Keith Van Haren, MD: If we then begin to look back at vitamin D as something that facilitates energy synchrony, it has implications for, we think, lots of aspects of human biology. In fact, higher vitamin D states put our biology in a more energy-efficient state, so we waste less energy on heat. We can use that energy for other things, perhaps. Things like fighting off infections and illnesses, and in our case, we think there's a future story here around vitamin D's relevance to childhood brain development. That's the period of life when metabolic demand by the brain is at its peak. Brain metabolism peaks in the first decade of life, and there are some interesting clues—not from our data, necessarily, but from other published work—that may suggest that humans have really been leveraging, somewhat, different aspects of vitamin D biology for other reasons. It's possible that this is part of it, that basically vitamin D is something that regulates efficiency and glucose metabolism and fat metabolism. We see logic as to how it might be leveraged by a biohack, by human evolution and primate evolution, to generate more energy in the organism and more energy, potentially, for something as expensive as the brain.

Are there any plans to look into this further in future studies?

Oh yes, plenty, but getting funding for those plans is another story. But the data that we have are huge datasets from these transcriptome work, so there's a lot more in there to carve out. We think there are some clues here as to potential differences between, for example, an MS transcriptome and a non-MS transcriptome that may provide insight into some unknown, unmapped features of MS biology, perhaps.

But for our lab, which is interested in ALD and childhood disorders, and to some degree MS, this is particularly relevant to some of the neuro-metabolic disorders we study. If this is regulating energy efficiency, potentially, for the immune system—so might it for the brain, so might it for normally developing human brains.

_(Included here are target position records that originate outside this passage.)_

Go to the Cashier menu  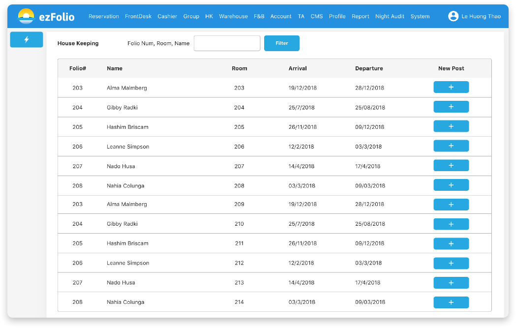tap(167, 16)
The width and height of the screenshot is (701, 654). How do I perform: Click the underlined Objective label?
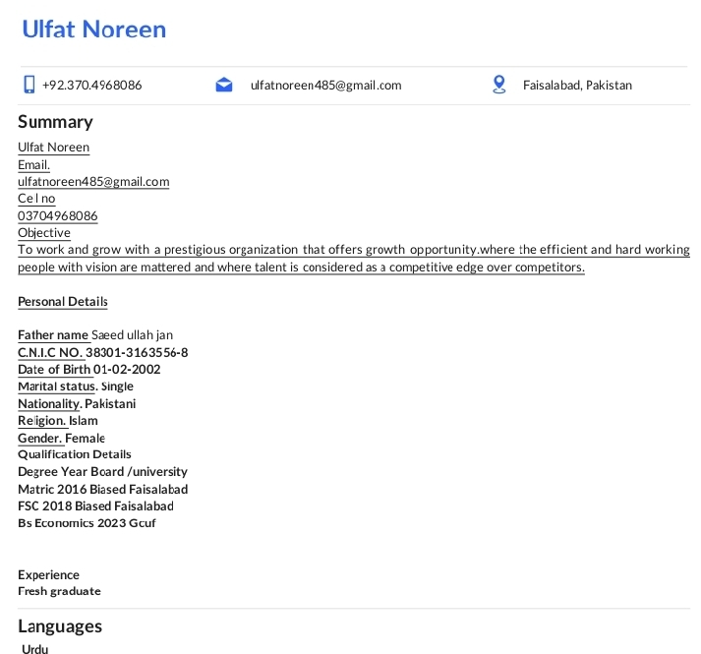coord(44,233)
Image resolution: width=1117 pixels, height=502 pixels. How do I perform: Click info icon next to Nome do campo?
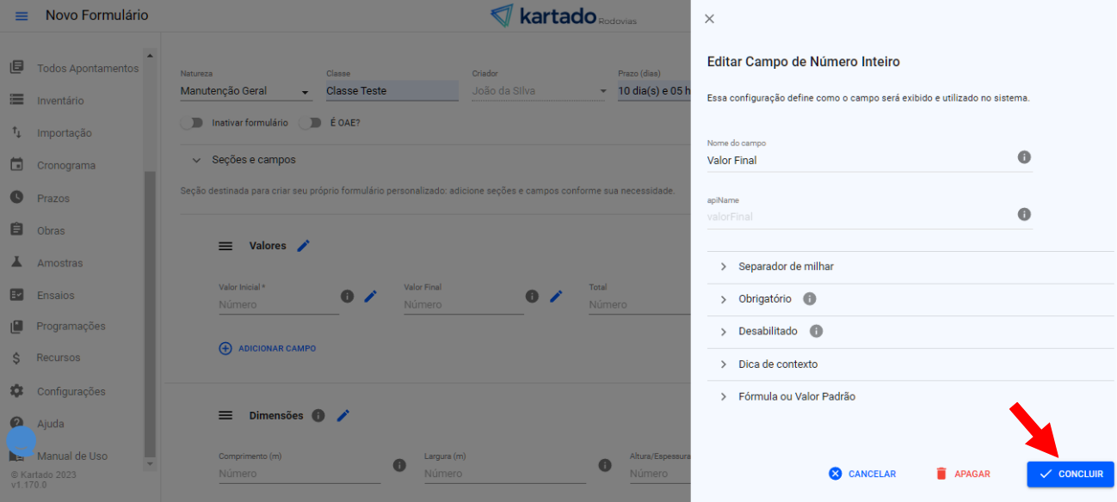tap(1024, 157)
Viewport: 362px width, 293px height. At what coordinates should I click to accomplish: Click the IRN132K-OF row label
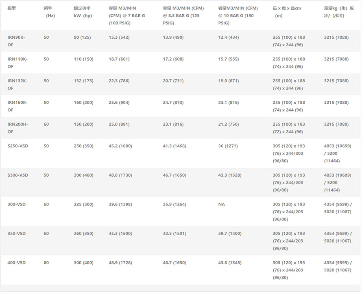(x=17, y=84)
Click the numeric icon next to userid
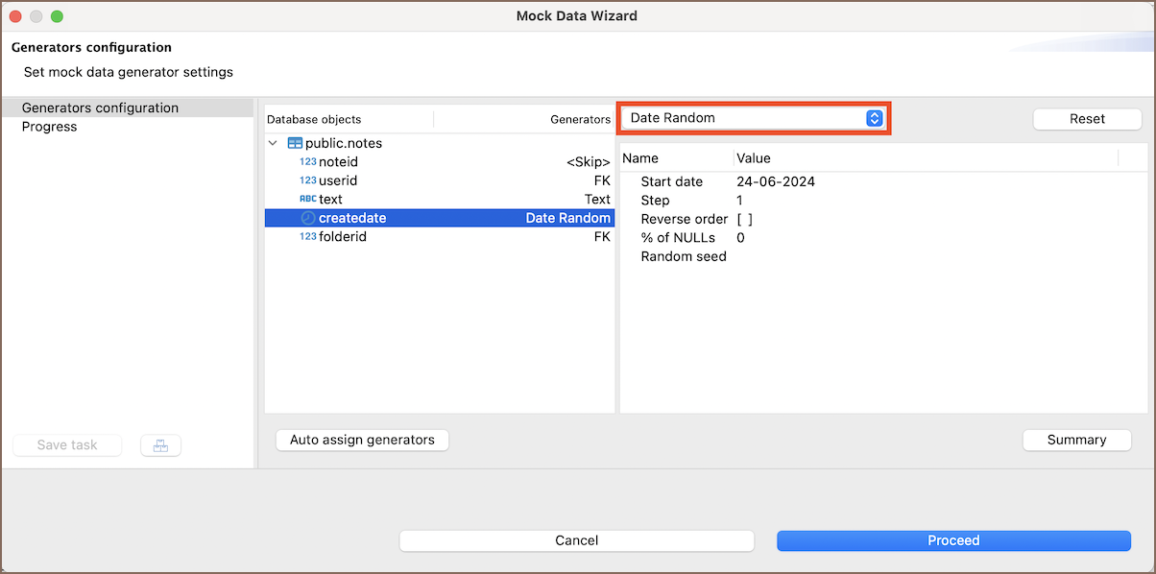Screen dimensions: 1156x574 click(x=307, y=180)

For kids of any age, but particularly kids with neuro-metabolic disorders, any marginal effect of an energy efficiency gain could really valuable, and that is what we're perhaps seeing in our v ALD experience. Vitamin D actually may be just moving the needle enough to keep some of the more of these boys with ALD from developing some kind of metabolic failure and inflammation. For people who kind of ride that knife edge through childhood of having just enough energy to make the margin call for whatever the day’s brain or metabolic demands might be, enough vitamin D may be enough to make a difference. It's clear that it's not the be-all end-all metabolism or neuro-metabolism or immunometabolism, but maybe we will be able to pull one of those levers in the future.

REFERENCE

1. Van Haren K. Monocyte, T‐cell, and B‐cell Transcriptomes from Multiple Sclerosis Patients Treated with Vitamin D Highlight Metabolic Pathways Relevant to Immune Regulation. Presented at: Child Neurology Society annual meeting: Chicago, IL; October 15 to 18, 2018. childneurologysociety.org/docs/default-source/2018-cns/platform-presentations-2018.pdf.